◆ **Task requirements**
Print each line from the start of the records below up through the line where "Click Add field" is found, exactly as given.

◆ **Study material**
-----
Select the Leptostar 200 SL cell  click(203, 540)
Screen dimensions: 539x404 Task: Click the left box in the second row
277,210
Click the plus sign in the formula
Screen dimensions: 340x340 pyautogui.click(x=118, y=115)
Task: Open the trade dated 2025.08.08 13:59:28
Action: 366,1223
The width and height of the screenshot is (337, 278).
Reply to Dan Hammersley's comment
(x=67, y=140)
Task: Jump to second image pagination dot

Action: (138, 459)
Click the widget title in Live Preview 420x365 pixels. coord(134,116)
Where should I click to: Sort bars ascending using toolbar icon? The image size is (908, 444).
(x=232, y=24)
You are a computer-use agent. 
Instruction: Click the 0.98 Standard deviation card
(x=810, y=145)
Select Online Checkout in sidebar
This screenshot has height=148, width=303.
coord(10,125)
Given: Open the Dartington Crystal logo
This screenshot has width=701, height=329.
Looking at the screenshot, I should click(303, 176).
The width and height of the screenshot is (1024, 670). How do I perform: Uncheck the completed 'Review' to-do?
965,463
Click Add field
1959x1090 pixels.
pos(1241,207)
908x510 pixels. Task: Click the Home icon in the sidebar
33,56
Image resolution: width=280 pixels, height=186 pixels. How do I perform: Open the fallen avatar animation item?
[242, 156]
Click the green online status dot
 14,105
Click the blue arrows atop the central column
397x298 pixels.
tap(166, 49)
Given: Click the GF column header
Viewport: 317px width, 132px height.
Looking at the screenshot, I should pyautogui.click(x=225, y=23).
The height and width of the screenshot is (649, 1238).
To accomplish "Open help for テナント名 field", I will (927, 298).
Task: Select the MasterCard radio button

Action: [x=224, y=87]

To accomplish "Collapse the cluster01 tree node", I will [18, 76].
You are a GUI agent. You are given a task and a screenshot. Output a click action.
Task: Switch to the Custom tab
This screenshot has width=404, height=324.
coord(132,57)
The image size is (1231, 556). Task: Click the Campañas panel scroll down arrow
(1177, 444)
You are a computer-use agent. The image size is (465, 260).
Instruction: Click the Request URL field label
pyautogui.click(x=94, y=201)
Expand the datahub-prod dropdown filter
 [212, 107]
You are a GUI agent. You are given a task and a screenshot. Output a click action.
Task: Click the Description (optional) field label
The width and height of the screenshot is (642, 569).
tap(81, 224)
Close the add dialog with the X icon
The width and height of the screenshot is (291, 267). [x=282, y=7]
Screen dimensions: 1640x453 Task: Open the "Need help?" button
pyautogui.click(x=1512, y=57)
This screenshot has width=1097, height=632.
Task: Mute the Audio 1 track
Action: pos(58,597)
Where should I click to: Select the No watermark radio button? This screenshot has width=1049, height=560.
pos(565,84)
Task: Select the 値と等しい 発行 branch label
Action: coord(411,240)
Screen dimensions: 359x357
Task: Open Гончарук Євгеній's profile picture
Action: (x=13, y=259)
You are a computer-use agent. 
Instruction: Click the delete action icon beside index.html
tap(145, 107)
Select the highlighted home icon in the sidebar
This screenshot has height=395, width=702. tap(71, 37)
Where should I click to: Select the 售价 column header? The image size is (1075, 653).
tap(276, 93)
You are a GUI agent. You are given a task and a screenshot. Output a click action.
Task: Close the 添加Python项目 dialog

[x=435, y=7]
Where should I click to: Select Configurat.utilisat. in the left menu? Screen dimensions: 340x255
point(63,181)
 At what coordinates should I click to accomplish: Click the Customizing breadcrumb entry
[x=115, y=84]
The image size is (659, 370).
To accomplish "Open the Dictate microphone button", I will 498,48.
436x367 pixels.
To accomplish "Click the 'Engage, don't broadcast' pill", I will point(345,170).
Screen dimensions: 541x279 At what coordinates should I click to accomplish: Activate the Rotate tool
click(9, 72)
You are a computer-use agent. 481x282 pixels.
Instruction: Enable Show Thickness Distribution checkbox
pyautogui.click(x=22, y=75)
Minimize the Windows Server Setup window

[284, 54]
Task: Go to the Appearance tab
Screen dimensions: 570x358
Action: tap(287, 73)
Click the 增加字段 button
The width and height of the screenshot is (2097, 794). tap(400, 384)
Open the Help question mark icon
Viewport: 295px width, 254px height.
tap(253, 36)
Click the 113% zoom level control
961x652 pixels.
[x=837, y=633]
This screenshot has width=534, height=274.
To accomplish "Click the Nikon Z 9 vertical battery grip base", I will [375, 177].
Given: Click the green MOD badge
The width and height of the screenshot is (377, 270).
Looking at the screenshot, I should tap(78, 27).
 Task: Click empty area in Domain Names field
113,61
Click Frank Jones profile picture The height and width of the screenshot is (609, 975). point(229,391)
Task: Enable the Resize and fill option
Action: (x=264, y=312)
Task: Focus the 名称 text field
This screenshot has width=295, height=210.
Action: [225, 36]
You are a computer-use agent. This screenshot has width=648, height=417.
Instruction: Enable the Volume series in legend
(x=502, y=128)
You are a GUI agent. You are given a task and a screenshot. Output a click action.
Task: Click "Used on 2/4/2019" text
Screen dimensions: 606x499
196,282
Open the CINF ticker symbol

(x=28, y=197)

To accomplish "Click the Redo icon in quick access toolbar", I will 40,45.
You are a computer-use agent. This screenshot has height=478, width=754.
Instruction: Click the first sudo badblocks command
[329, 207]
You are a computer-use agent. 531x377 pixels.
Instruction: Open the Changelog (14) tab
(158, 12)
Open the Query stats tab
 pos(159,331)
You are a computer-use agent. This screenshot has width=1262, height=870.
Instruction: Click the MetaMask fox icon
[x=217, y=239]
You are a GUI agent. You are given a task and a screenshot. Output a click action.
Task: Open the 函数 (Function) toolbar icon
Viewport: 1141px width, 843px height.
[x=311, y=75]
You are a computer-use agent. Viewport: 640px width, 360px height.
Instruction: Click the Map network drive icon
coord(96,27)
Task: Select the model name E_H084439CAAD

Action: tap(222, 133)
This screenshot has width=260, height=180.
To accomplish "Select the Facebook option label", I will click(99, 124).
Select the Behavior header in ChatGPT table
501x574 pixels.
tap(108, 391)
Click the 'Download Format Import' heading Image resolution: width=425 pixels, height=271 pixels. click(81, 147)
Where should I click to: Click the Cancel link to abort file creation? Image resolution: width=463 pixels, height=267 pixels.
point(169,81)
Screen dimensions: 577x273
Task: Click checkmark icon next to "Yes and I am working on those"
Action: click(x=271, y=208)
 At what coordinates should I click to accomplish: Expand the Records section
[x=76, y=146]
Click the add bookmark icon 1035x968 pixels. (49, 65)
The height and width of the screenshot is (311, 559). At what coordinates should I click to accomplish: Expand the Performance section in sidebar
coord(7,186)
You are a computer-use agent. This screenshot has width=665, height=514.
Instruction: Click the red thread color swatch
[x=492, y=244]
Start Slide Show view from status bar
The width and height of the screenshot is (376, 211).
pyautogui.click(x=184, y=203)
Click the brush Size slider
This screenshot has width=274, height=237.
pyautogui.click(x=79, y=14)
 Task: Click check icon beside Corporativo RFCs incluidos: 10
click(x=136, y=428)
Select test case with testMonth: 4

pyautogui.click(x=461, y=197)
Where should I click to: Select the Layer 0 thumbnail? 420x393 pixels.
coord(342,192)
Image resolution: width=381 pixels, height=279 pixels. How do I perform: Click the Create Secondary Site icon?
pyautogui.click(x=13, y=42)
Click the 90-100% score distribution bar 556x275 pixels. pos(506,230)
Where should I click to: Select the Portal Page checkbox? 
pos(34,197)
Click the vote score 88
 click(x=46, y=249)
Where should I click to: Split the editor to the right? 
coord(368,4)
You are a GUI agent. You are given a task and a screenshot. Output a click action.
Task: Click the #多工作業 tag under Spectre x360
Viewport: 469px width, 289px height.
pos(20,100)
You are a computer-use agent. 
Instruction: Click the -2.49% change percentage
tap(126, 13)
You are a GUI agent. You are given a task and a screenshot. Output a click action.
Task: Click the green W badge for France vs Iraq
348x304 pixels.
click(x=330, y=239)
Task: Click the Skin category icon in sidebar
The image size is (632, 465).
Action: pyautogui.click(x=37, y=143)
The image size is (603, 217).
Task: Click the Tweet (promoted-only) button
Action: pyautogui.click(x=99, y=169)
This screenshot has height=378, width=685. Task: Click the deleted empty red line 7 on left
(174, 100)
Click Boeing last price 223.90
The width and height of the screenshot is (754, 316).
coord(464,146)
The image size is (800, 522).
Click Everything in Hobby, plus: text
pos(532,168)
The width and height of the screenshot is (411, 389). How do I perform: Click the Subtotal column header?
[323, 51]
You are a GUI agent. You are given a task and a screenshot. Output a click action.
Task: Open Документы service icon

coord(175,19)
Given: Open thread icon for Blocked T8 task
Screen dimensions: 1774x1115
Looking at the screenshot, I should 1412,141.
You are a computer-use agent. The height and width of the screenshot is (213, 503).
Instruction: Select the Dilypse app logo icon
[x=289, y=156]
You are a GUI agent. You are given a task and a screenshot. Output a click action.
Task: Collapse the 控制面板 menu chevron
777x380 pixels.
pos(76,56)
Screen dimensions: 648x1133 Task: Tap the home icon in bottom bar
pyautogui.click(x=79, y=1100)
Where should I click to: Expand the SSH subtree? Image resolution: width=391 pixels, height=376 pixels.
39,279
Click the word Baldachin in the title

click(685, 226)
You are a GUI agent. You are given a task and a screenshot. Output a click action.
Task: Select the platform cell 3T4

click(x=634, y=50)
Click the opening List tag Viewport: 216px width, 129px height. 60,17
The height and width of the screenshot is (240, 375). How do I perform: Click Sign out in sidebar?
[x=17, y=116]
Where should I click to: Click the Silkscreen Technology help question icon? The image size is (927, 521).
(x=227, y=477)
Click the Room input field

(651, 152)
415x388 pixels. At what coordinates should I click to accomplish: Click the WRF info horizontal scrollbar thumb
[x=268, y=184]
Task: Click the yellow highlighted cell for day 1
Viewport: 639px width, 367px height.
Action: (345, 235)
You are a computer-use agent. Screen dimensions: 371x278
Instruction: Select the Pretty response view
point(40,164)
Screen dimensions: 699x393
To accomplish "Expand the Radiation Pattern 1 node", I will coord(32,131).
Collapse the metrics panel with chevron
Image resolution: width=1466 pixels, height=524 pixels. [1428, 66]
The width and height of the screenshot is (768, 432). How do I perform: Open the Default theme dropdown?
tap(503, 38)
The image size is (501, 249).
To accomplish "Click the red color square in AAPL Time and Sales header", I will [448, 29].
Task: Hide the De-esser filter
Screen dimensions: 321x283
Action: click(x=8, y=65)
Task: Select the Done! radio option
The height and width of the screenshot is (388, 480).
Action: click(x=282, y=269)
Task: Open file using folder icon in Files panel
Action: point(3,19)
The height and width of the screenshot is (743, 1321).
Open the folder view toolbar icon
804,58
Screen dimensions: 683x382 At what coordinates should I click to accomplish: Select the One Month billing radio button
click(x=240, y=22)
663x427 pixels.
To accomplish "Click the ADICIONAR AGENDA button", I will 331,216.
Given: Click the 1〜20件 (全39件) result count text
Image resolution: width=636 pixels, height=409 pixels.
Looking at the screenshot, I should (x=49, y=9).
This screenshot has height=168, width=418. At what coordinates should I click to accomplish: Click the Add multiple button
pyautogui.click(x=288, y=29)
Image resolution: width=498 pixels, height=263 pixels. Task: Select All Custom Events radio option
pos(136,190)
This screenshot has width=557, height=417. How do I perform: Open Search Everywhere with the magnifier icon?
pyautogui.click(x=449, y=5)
-----
◆ **Response to this exercise**
Select the Leptostar 200 SL cell  click(203, 540)
Screen dimensions: 539x404 Task: Click the left box in the second row
277,210
Click the plus sign in the formula
Screen dimensions: 340x340 pyautogui.click(x=118, y=115)
Task: Open the trade dated 2025.08.08 13:59:28
Action: 366,1223
The width and height of the screenshot is (337, 278).
Reply to Dan Hammersley's comment
(x=67, y=140)
Task: Jump to second image pagination dot

Action: (138, 459)
Click the widget title in Live Preview 420x365 pixels. coord(134,116)
Where should I click to: Sort bars ascending using toolbar icon? The image size is (908, 444).
(x=232, y=24)
You are a computer-use agent. 
Instruction: Click the 0.98 Standard deviation card
(x=810, y=145)
Select Online Checkout in sidebar
This screenshot has height=148, width=303.
coord(10,125)
Given: Open the Dartington Crystal logo
This screenshot has width=701, height=329.
Looking at the screenshot, I should click(303, 176).
The width and height of the screenshot is (1024, 670). How do I perform: Uncheck the completed 'Review' to-do?
965,463
Click Add field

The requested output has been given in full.